Clinicians' confidence in managing problematic alcohol use influences whether they elicit an alcohol history.31,38
Clinicians' increased confidence might explain the findings, though small numbers of clinicians prevented detection of a direct effect. Patients did not report that intervention clinicians spent more time with them, though they did perceive that clinicians who inquired about the alcohol history spent on average 4 more minutes at the index visit. Although uncorroborated patient perceptions of time warrant caution, these findings suggest that training and prompting might not be enough to motivate clinicians to provide the 5 to 15 minutes of most brief counseling interventions without special visits.
This study has further limitations. Studies of unhealthy drinking in primary care commonly lose 45% to 75% of eligible subjects for logistical reasons or refusal.36,39
In the current study only 11% of patients refused participation, but a large proportion of those eligible could not be approached for logistical reasons. The arrangement with these busy private offices prohibited research staff from disrupting patient flow. Patients often completed the screener in the waiting room, but were commonly called for their medical appointment before study enrollment. Eligible persons were also missed while the research assistant was interviewing another subject. Although research staff screened individuals without regard to age or gender, the nonenrollee group was older and had more women than the enrolled group. We can speculate that older patients or women might have been more likely to have come for a sick visit, rather than a routine appointment, and were taken into the office more quickly. Selection bias, e.g., a healthy volunteer effect, might mean that the intervention would work more or less well if implemented for all patients with prior alcohol problems.

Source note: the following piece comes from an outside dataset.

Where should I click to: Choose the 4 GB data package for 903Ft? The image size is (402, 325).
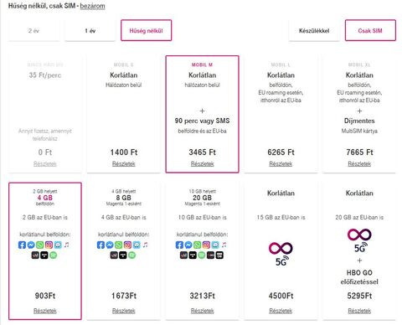click(x=45, y=250)
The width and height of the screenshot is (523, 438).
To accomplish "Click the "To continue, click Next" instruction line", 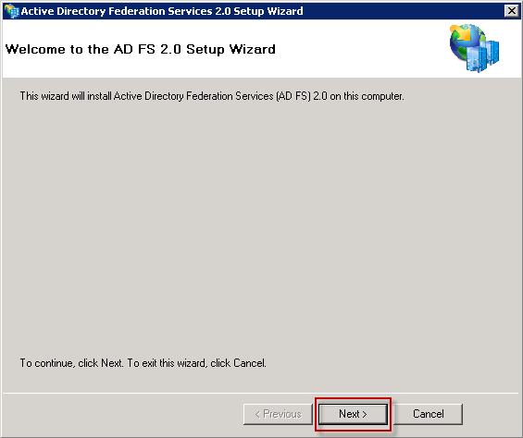I will [143, 363].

Exit interviews with the patients assessed the primary outcomes. Previous studies suggest that patients can provide valid reports of the content of clinical encounters.27,28,40,41
Despite their face validity, the current measures have not been validated against objective indicators or corroborative clinician reports. Resource limitations also prevented blinding of research interviewers to study condition. The study also examines a single visit with a single provider. “Cross-overs” to other clinicians over time limit our ability to detect small changes in practice behaviors. More definitive studies should consider randomization by natural practice groupings to minimize contamination across groups.
Despite these limitations, we conclude that training and prompting primary care clinicians in the maintenance care of patients with prior alcohol problems can modestly increase inquiry about the alcohol history and appropriate actions after elicitation of a suggestive history. These effects might last for a minimum of 18 months after the training. Alcohol dependent patients in primary care settings often have less severe alcohol problems than formal treatment populations.42
Many have remitted in response to medical problems or family concerns without formal treatment, and they commonly continue controlled drinking.32,43–45
Such patients, as well as those with treated alcohol use disorders no longer in treatment aftercare and those with less severe alcohol histories in remission, deserve monitoring, support and follow-up. With proper training, tools and logistical support, primary care clinicians might fulfill this role for alcohol use disorders as they do for other chronic disorders. Future research should determine whether primary care clinicians could effectively deliver maintenance care longitudinally and reduce relapse.